**Problem:** Convert the rows in the stretch from the line containing "Task: Open the notifications bell icon" through the line containing "The image size is (1313, 588)." into a two-column CSV with the headers instruction and response, one row for each request. Put the request text and its answer each in a single quoted field, with any line breaks replaced by spaces.

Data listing

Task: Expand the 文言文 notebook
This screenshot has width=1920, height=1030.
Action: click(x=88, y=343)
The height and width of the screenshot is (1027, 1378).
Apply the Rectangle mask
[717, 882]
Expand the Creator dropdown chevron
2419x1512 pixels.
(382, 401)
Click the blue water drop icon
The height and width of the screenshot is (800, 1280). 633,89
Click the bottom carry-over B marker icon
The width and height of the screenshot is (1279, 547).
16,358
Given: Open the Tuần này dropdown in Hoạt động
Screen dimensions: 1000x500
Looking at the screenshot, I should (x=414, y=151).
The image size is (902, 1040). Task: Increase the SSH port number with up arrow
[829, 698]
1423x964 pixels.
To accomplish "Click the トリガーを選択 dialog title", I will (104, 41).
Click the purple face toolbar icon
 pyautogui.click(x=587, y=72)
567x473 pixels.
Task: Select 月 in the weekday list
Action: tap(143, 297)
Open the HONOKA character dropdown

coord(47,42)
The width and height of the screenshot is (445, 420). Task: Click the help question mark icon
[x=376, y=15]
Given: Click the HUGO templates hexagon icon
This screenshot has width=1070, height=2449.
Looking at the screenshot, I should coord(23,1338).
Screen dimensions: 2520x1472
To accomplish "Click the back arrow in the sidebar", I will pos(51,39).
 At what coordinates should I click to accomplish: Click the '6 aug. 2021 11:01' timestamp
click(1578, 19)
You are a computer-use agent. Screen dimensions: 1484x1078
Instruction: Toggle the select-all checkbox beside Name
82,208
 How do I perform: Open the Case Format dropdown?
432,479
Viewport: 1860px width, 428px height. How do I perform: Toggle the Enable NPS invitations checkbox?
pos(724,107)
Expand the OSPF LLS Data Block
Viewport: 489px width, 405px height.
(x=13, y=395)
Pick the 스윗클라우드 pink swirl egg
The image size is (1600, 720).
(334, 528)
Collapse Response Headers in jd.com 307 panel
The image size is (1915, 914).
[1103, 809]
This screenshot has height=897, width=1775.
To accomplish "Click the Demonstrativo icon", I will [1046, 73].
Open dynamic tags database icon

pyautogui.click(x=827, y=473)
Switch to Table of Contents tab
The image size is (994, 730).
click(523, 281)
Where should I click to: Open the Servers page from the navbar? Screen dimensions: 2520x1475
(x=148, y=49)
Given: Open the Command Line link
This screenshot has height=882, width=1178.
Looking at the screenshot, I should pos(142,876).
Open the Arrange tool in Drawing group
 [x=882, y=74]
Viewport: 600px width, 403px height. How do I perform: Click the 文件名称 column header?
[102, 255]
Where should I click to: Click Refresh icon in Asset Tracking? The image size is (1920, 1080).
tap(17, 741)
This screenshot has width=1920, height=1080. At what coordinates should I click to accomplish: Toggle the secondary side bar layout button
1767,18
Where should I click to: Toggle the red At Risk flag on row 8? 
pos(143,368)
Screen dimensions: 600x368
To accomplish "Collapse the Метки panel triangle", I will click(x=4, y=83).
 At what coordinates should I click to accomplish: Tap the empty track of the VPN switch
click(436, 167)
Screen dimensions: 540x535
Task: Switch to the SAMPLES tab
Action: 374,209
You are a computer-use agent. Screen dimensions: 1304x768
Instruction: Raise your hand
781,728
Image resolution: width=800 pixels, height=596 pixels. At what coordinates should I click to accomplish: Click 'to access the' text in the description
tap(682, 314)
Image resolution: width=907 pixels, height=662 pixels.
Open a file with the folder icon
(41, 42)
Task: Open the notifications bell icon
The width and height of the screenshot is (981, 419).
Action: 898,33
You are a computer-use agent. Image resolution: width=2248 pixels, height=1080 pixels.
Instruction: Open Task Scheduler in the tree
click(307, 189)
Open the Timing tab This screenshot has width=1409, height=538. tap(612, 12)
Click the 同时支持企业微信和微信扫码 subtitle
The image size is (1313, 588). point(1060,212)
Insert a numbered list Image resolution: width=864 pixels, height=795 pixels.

**In response:**
instruction,response
"Task: Open the notifications bell icon The width and height of the screenshot is (981, 419).","Action: 898,33"
"You are a computer-use agent. Image resolution: width=2248 pixels, height=1080 pixels. Instruction: Open Task Scheduler in the tree","click(307, 189)"
"Open the Timing tab This screenshot has width=1409, height=538.","tap(612, 12)"
"Click the 同时支持企业微信和微信扫码 subtitle","The image size is (1313, 588). point(1060,212)"